The move to set up a committee was highly condemned by opinion makers, calling the same to be “ridiculous” and “shameful”.

https://twitter.com/IITKanpur/status/1213142234972844032

Today, The Telegraph reported that sections of the faculty have come out in support of the students’ right to “fearlessly express” their opinions. Members from multiple departments have written a letter urging the students to learn to voice their opinions in a manner that engages the community, even amid disagreements, underscoring the space for contrarian views in a democracy, the paper reported.

https://m.facebook.com/story.php?story_fbid=2805122029519904&id=100000664038694

Their letter read, “We as teachers would like to remind ourselves and our students, to whom we are primarily accountable, that the duties of a public-funded university in a democratic country include critically examining every issue, curricular and extra-curricular, that concerns the society we live in and also to be tolerant to contrarian views.”

Offering encouragement to the students, through their letter the faculty members said, ““We stand by your right to discuss, debate and dissent on issues that you feel are important and as teachers we will strive to create an atmosphere in our campus where you can fearlessly express your opinion in any form, responsibly and conscientiously.”
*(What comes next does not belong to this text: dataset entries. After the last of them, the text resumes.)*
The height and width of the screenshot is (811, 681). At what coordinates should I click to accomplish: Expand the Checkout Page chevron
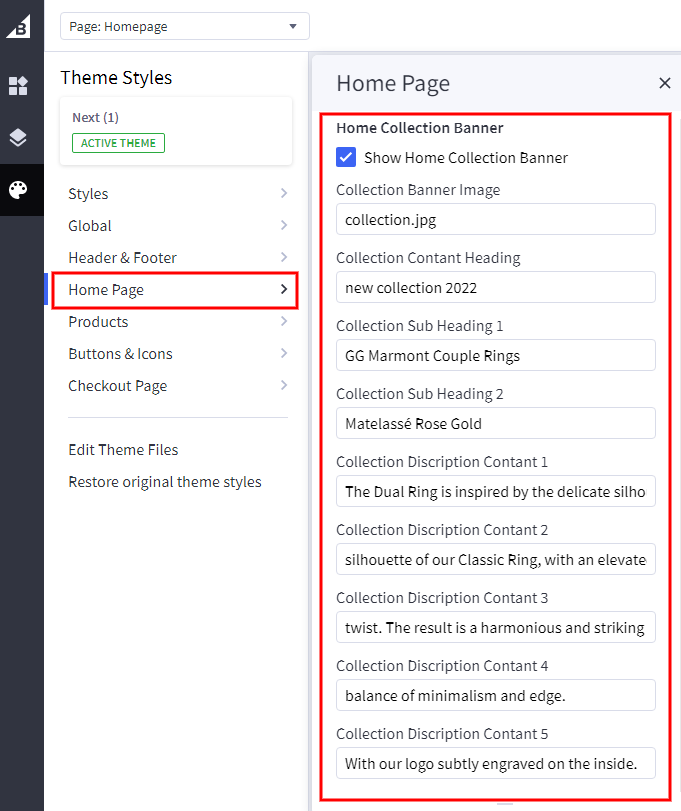click(x=284, y=386)
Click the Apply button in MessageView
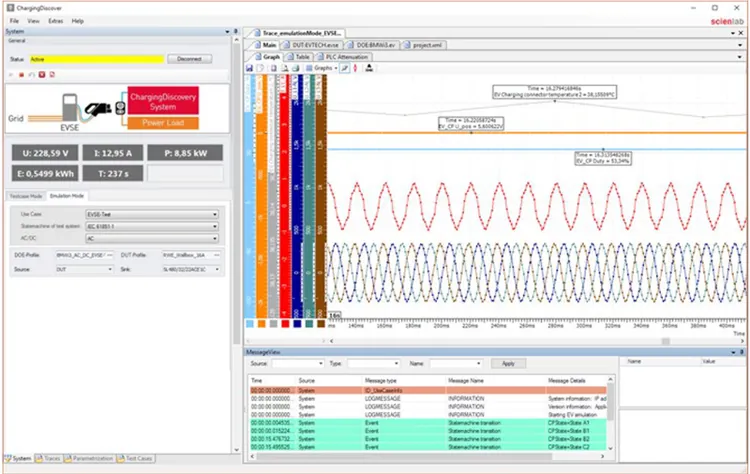The height and width of the screenshot is (474, 750). 508,364
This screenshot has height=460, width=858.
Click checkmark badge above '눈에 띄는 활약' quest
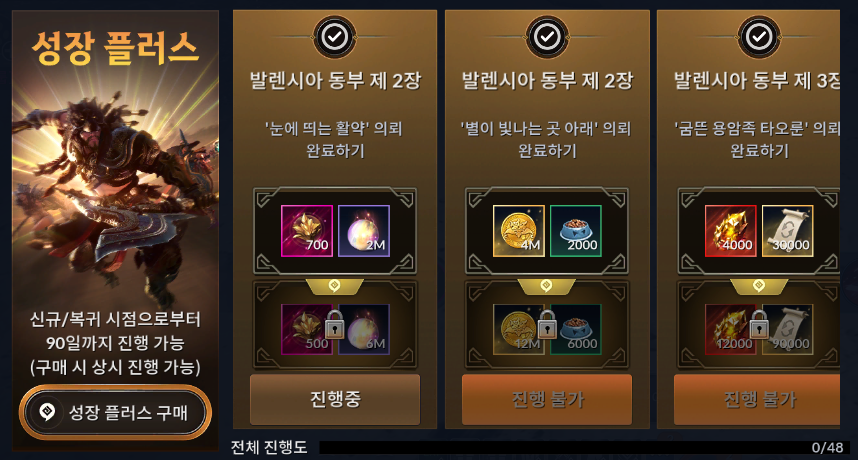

Agrawal who was aware of the letter, but not a signatory expressed his assent to the ideas mentioned in the letter, saying that it should never be the case that the students feel that their voices were getting suppressed. He said, “We would like our students to be responsible and introspect about damage that posting on social media can do. Social media posts have this potential to amplify distances between different points of view — that can make the atmosphere worse.”

Amid this rancour that was being spewed at a brilliant work of art, India Today reached out to Saleema Hashmi, Faiz’s daughter who resides in Pakistan asking for her view on the matter. She told the channel, “I must say I am having a good laugh over people who are making suggestions to a dead poet that he can make his vocabulary more secular’. Sorry guys, he can’t hear you! If you can rewrite the poem good luck to you!”
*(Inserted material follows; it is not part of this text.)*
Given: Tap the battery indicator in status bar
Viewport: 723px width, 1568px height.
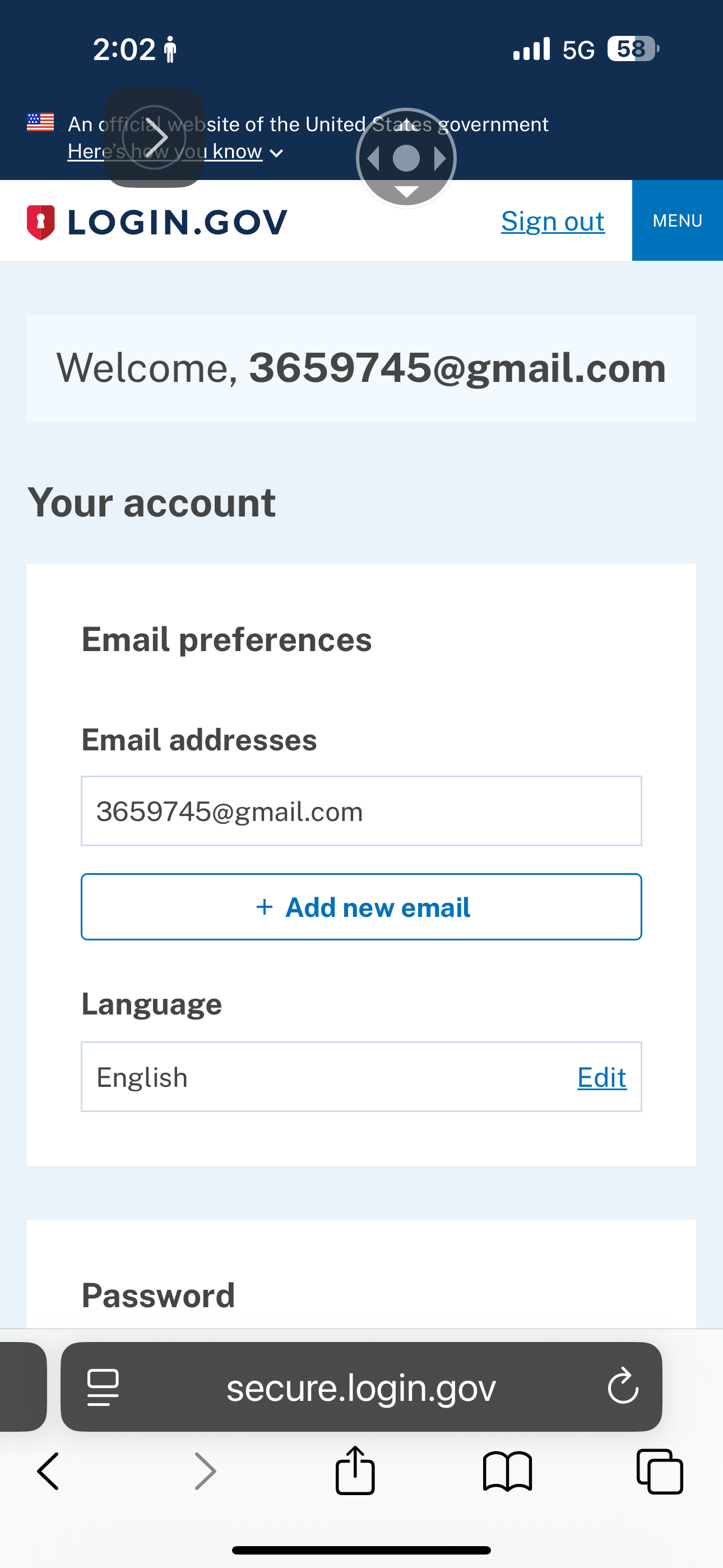Looking at the screenshot, I should pyautogui.click(x=632, y=49).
Mentioning that poetry and poets are friends of social movements Hashmi said, “Poem is an instrument of focussing the fervour and passion of young people – leading them towards an understanding of how they must move forward – very upsetting for the powerful who can sense the fragility of their position, once people’s energies are unleashed. Thus poets, writers, singers and indeed all creative people have been the natural enemies of dictators.”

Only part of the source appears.